Yes. A number of studies (such as this one from 2014) demonstrate that temperature changes and air pressure changes (which often go hand in hand) cause air bubbles in pen and pump cartridges, which may affect dosing.
Thanks for the confirmation! I knew something weird was going on and I was getting way more insulin smell on my fingers after holding it so I knew something specific happened! Good to figure out stuff right away!
I believe storage with the needle on can contribute to air bubble growth, per my son’s reading of the pen instructions. I don’t worry about the bubbles, since they are normally in the high end of the pen when I inject. And I rarely change needles, only when I change or refill the cartridge, so I do get some bubbles.

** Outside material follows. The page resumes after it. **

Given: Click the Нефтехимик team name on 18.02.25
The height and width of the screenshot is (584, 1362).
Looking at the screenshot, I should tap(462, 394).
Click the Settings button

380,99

BTW:. It seems like Levemir has less issues with leaking on the pen tip, and bubbles, compared to humalog. I think it’s thicker-also tends to clog needles quicker when unused for a while.
Still trying to finish off this kwikpen - the air bubble has increased a bit but still plenty of insulin to get me through a few more days before it hits the trash. Did my usual shot this morning, it hurt a bit which isn’t normal, and sure as sh*t I hit a blood vessel AND it sucked in blood into the cartridge!!! The remaining insulin is now pink!!! WTF?? It’s annoying enough with the blood to clean up and knowing you didn’t get the full dose but it’s sucking blood IN now too? I’m furious.
It’s like Satan himself has invaded this thing.
A thought for when a kwikpen is malfunctioning is you could always keep an old kwikpen around and move the insulin from the malfunctioning pen to the old pen and then use it there. No need to keep injecting with a pen that is malfunctioning. Additionally, you could always try and see if the pharmacy will replace. Finally, you can always use a separate syringe to remove the insulin you need and just inject it with a syringe without the pen.